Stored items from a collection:

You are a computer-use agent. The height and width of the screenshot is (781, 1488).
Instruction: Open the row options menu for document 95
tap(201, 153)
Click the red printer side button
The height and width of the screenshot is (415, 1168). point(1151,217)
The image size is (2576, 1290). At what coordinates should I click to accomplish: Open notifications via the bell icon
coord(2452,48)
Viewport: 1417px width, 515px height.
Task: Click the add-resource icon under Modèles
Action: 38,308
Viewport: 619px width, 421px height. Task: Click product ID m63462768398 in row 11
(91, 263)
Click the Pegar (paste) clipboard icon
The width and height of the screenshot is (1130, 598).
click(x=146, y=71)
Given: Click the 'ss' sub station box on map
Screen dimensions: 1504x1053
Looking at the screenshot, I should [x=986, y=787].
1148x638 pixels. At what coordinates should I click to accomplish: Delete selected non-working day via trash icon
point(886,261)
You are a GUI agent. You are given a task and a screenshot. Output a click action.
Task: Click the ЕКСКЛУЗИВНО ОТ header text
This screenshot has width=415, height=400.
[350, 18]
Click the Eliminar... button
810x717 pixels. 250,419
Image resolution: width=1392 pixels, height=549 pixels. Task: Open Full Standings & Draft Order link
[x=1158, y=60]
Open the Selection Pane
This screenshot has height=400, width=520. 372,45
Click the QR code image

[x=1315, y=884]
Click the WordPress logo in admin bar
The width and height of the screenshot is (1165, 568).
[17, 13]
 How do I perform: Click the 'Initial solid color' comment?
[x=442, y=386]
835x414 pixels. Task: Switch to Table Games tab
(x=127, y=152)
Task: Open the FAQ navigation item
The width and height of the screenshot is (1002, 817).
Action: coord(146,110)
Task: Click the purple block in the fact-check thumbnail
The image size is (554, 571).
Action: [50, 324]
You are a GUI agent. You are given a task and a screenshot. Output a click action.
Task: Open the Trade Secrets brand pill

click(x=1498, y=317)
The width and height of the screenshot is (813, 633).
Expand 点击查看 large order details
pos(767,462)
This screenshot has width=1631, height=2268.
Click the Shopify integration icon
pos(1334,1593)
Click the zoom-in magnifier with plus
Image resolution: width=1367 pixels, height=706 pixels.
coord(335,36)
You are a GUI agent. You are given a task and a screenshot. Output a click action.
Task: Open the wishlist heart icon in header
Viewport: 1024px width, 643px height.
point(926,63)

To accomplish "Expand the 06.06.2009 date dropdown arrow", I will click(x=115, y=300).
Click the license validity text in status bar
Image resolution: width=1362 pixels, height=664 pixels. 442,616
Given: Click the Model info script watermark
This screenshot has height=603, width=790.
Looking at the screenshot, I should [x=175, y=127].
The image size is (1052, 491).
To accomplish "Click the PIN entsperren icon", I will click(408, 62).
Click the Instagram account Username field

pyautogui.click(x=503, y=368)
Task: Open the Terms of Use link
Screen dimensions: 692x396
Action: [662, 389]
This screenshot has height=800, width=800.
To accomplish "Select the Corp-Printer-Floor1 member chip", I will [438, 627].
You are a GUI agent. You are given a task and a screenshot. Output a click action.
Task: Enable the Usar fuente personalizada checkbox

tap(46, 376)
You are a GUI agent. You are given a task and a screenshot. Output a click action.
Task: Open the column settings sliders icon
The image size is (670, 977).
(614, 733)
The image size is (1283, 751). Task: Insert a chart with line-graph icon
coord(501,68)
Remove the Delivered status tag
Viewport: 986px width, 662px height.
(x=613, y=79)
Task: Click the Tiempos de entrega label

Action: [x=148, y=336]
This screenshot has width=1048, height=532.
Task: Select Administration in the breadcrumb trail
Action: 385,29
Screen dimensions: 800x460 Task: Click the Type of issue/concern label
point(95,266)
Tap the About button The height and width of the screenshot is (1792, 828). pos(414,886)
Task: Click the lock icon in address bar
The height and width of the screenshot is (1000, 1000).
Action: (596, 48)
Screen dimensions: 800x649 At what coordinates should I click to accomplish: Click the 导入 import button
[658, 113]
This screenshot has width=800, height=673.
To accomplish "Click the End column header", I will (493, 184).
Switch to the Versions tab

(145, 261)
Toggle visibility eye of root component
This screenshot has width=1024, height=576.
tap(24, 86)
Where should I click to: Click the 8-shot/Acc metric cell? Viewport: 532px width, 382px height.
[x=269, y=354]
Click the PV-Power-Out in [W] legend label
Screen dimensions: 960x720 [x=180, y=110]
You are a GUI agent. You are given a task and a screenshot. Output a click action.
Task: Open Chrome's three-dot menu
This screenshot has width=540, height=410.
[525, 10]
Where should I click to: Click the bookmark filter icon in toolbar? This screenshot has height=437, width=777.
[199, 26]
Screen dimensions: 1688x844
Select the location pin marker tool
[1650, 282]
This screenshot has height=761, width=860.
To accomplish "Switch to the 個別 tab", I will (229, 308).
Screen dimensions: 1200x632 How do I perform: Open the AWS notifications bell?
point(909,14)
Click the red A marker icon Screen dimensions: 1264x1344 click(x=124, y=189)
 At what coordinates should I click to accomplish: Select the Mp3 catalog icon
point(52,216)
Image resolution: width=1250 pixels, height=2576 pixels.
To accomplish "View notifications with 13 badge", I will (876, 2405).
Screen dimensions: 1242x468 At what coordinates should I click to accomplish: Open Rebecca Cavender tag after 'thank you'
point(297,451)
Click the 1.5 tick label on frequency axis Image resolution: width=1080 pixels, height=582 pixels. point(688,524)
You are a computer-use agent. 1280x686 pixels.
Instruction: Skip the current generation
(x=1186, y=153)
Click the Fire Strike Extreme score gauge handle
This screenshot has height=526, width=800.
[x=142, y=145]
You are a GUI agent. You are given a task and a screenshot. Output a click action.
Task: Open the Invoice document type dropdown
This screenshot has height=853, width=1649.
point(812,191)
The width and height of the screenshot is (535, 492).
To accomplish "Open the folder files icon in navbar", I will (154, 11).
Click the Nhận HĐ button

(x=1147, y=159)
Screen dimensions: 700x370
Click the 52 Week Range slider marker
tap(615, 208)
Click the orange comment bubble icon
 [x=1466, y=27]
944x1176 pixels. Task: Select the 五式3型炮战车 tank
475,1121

> REQUIRED ACTION
Wherever a line contains the string "computer", copy that line from the data.

> EXERCISE RESPONSE
You are a computer-use agent. The height and width of the screenshot is (781, 1488).
You are a computer-use agent. 1280x686 pixels.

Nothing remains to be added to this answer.